» Task details: In the records below, count every line that includes the word "will". Provide the total alone.

» Data extracts:

Content starts

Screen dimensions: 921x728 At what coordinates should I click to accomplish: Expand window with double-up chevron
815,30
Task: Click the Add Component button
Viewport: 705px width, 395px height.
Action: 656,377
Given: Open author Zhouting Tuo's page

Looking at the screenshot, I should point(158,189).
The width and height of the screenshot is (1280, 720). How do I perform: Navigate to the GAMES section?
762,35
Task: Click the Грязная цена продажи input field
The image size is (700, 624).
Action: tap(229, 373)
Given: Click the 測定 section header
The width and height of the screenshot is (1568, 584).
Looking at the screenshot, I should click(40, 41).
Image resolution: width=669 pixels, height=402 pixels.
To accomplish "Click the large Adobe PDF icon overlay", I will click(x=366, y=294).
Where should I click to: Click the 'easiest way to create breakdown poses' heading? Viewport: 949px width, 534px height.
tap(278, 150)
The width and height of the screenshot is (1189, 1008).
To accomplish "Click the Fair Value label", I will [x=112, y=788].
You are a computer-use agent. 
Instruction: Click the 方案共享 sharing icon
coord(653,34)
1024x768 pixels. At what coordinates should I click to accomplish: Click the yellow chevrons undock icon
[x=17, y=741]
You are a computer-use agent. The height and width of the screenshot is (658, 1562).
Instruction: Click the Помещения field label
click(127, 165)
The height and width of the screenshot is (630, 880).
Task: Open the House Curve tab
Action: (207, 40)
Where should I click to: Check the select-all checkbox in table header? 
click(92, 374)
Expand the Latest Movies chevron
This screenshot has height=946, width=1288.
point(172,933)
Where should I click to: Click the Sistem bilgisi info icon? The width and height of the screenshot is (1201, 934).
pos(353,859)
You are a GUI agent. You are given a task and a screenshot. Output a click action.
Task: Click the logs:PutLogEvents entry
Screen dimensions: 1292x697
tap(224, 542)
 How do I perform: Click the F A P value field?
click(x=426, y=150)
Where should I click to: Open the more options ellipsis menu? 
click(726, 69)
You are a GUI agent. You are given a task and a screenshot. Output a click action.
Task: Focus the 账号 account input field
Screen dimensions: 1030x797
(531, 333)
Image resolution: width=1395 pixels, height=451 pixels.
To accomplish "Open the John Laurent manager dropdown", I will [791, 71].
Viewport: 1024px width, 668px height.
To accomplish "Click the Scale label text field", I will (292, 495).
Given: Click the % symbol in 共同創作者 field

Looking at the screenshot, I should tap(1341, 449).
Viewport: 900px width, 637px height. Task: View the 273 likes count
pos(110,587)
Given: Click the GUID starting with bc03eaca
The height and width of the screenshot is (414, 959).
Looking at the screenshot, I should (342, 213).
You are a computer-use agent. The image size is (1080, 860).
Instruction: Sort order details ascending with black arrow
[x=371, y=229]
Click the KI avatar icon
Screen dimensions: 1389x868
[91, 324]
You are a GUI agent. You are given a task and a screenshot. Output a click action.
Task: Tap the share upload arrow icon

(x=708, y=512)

Content ends

» Answer to the problem: 4